Nonostante questi gesti a dir poco ammirabili, davanti a questa circostanza moltissime persone hanno visto il loro umore peggiorare drasticamente, sia perché non possono vedere i loro cari, perché hanno un parente malato, perché non sanno se riusciranno a reggere economicamente questo periodo o perché il loro stato psicologico li porta ad avere bisogno di una passeggiata che non è loro concessa. E la cosa peggiore è che nella maggior parte dei casi non possono far niente, se non aspettare e sperare che passi presto e nel migliore dei modi. Anche in questo caso qualcuno si è mobilitato per dare una mano: il CNOP (Consiglio Nazionale dell’Ordine degli Psicologi) e la SPI (società psicoanalitica italiana) promuovono servizi di aiuto telefonico attraverso professionisti che lavorano gratuitamente per fare star meglio le persone che hanno bisogno di supporto.

Il popolo italiano trova quindi un po’ di speranza e conforto nel vedere (e fare) questi piccoli gesti ma ciò non basta a migliorare la situazione sanitaria: gli ospedali sono quasi al collasso, infermieri e medici lavoro giorno e notte con ritmi serrati per salvare tutti e il numero di malati sale vertiginosamente, si arriva al punto in cui non si hanno posti sufficienti per accogliere negli ospedali chi necessita della terapia intensiva. Serve un aiuto tangibile, servono soldi per migliorare il sistema sanitario. Per questo iniziano a mobilitarsi figure influenti, da Chiara Ferragni e Fedez a Luciana Littizzetto, da Alex Britti a Francesco Facchinetti, da Armani a Dolce & Gabbana le personalità dello spettacolo e della moda donano e invitano a donare per costruire reparti di terapie intensiva, comprare respiratori e mascherine e fare in modo che si possa superare tutto questo al più presto.

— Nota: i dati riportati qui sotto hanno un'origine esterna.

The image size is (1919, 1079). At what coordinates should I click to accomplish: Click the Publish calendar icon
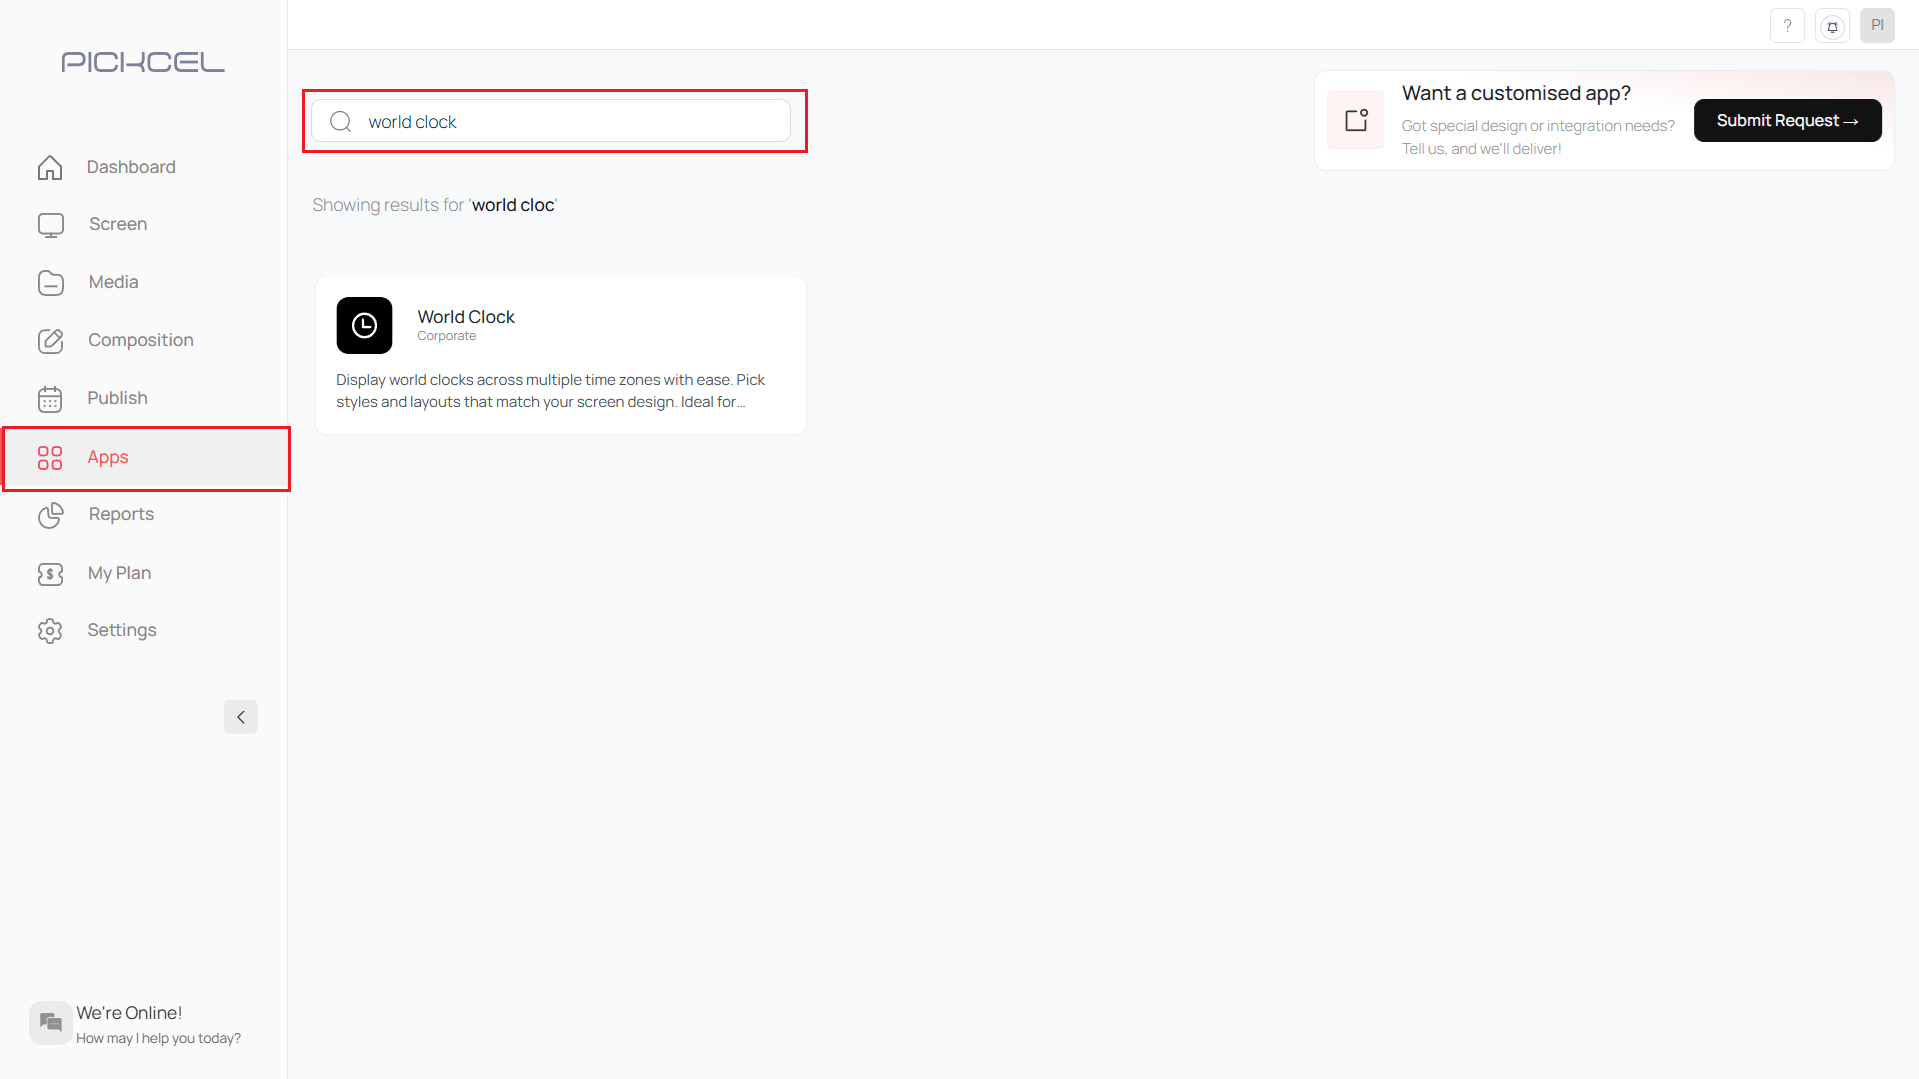coord(50,399)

E così le persone iniziano a dare ciò che possono agli ospedali, che migliorano il loro servizio e fanno guarire migliaia di persone.

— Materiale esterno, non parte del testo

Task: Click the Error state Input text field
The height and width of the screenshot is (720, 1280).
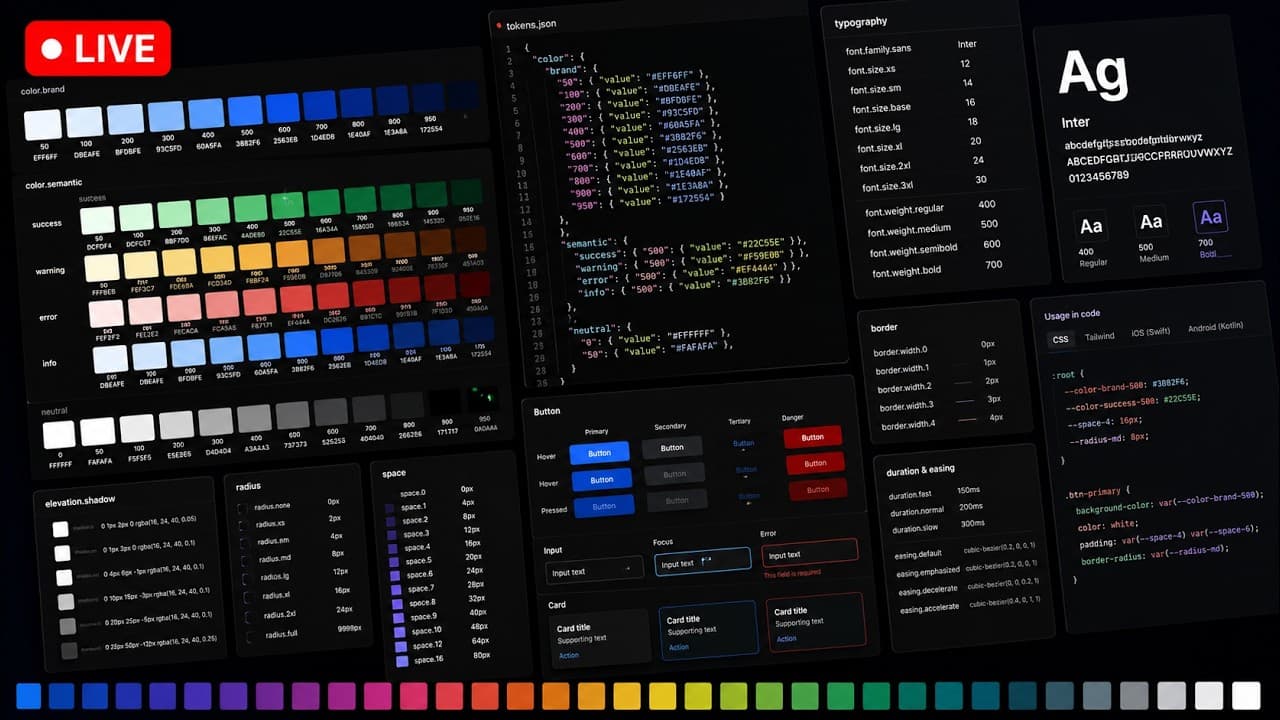Action: coord(810,553)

Fin qui sembrerebbe una storia col lieto fine (o quasi) ma come sempre, non esistono solo le cose belle, bisogna guardare anche all’altro lato della medaglia: migliaia e migliaia di morti (7 503 in Italia in questo momento) a cui non è possibile celebrare il funerale, famiglie che non possono vedersi, amici che non possono incontrarsi, gente all’estero che non può tornare nel proprio Paese, camion militari che trasportano salme fuori dalla città perché non possono essere cremate. Possiamo fare di tutto, ma la verità è che le immagini e le notizie terribili che vediamo e sentiamo hanno un impatto nettamente maggiore su di noi rispetto a quelle rincuoranti. Tuttavia, una nota positiva c’è anche qui: anche nel dolore, gli italiani riescono a unirsi, a sostenersi, a dirsi l’un l’altro “ce la faremo” invece di “ce la farai, “passeremo questo insieme” al posto di “ne uscirai presto”. Anche in queste situazioni, gli italiani non sono soli, osservano minuti di silenzio in segno di lutto, sventolano bandiere e cartelloni, scrivono sui social ringraziamenti agli “eroi”, i medici, che rischiano la vita per salvarne altre. Piccoli gesti che mirano a far sentire la propria solidarietà.

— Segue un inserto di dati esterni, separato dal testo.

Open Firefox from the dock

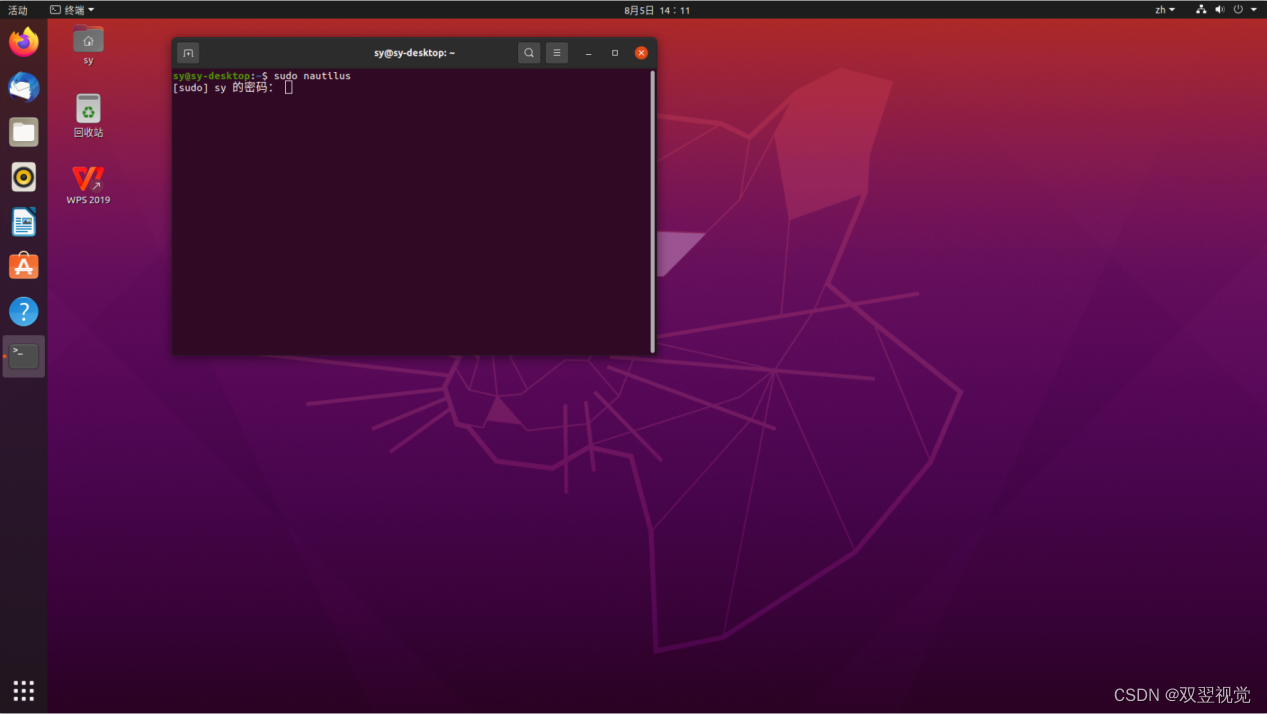tap(23, 42)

Solidarietà che viene anche dall’estero: la Cina ha inviato migliaia di mascherine e tute sterili, nonché medici, la Russia personale sanitario specializzato e macchinari all’avanguardia, mentre altri medici sono arrivati da Cuba, tutto per fare in modo che questa epidemia finisca presto.


E mentre ringraziano questi Stati per la loro solidarietà, gli italiani pian piano si adattano a un nuovo modo di vivere, più genuino, più essenziale, dando importanza alle piccole cose, a un saluto dalla finestra, a un messaggio, una chiamata, uno sguardo. Ed è così che gli italiani hanno imparato a stare vicini rimanendo lontani, a darsi una mano senza stringerla, a farsi forza l’uno l’altro, a rallentare. Insieme.